### Work request
Every entry that follows should be written out again exactly.

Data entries
------------------------

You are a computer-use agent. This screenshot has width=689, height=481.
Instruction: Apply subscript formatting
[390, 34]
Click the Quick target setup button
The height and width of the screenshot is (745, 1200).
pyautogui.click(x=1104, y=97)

------------------------

### Task solution
You are a computer-use agent. This screenshot has width=689, height=481.
Instruction: Apply subscript formatting
[390, 34]
Click the Quick target setup button
The height and width of the screenshot is (745, 1200).
pyautogui.click(x=1104, y=97)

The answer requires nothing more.